* What you are asked to do *
Look through the data below and extract, unchanged, the lines from the one that contains "Prenumerera på vårt Nyhetsbrev! (86, 1327)" to the one that contains "MENY (11, 479)", both included.

Records drawn from a dataset:
======

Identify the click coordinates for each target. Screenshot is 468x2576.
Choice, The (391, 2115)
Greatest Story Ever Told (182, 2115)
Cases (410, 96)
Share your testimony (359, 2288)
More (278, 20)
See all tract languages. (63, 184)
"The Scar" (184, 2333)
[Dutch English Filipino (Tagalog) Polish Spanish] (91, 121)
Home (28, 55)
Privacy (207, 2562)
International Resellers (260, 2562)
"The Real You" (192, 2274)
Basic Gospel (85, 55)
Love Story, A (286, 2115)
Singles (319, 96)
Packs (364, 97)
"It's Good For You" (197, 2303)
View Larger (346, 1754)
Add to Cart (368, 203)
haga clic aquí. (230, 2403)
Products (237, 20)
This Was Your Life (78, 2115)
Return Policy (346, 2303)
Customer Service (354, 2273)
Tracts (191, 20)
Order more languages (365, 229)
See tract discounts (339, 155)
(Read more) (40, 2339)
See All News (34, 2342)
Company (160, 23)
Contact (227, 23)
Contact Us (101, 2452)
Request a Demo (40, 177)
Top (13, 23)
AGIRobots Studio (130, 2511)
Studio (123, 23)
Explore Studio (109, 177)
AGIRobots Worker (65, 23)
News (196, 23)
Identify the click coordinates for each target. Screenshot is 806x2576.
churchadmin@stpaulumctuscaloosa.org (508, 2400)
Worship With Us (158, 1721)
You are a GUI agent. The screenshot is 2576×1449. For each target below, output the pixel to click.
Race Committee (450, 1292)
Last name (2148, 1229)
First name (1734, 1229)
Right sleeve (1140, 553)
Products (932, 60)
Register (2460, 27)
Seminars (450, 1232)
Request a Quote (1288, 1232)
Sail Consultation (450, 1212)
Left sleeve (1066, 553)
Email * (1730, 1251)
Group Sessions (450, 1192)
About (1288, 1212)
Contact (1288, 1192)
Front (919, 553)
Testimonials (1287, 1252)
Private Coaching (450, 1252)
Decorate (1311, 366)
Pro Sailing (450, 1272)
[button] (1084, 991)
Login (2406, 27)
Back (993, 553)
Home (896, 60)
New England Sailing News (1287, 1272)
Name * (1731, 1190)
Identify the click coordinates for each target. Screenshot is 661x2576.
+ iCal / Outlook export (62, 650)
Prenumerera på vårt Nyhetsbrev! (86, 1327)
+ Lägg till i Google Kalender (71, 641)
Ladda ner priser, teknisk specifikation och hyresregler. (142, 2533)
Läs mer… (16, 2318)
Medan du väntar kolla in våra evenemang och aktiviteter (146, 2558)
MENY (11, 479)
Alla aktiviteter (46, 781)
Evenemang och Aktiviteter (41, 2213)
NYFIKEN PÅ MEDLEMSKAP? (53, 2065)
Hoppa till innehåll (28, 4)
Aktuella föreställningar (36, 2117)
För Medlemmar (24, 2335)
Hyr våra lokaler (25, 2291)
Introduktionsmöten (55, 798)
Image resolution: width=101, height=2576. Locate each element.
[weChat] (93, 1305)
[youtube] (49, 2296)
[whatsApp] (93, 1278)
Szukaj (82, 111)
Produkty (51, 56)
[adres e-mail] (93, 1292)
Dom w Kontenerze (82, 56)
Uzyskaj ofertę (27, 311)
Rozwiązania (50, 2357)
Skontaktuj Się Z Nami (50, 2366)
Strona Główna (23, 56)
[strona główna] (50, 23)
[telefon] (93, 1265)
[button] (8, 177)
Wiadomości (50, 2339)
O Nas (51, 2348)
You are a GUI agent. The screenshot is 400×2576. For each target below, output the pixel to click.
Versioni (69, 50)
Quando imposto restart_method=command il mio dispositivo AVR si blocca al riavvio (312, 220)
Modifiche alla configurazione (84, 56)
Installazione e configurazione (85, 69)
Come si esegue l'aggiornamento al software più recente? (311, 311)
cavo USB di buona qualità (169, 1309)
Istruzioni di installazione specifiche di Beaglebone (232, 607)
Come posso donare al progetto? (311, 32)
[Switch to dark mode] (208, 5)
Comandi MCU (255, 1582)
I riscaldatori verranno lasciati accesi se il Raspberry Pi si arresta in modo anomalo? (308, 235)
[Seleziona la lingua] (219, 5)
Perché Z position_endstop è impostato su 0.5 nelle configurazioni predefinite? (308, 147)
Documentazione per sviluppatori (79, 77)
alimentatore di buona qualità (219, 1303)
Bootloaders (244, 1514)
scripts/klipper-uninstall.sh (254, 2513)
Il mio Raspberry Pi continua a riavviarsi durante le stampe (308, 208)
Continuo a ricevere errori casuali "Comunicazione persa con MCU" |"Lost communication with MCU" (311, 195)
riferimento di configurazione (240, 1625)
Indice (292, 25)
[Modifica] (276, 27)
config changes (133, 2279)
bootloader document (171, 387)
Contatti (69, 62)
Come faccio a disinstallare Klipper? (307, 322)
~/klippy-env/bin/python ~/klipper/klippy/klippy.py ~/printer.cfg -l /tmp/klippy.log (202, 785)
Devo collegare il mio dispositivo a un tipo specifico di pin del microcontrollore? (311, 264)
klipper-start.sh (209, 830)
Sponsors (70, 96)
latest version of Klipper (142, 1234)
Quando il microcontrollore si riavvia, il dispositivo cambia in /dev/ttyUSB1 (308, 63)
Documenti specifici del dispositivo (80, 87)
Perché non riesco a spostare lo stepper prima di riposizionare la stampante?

======

* Output of the task *
Prenumerera på vårt Nyhetsbrev! (86, 1327)
+ Lägg till i Google Kalender (71, 641)
Ladda ner priser, teknisk specifikation och hyresregler. (142, 2533)
Läs mer… (16, 2318)
Medan du väntar kolla in våra evenemang och aktiviteter (146, 2558)
MENY (11, 479)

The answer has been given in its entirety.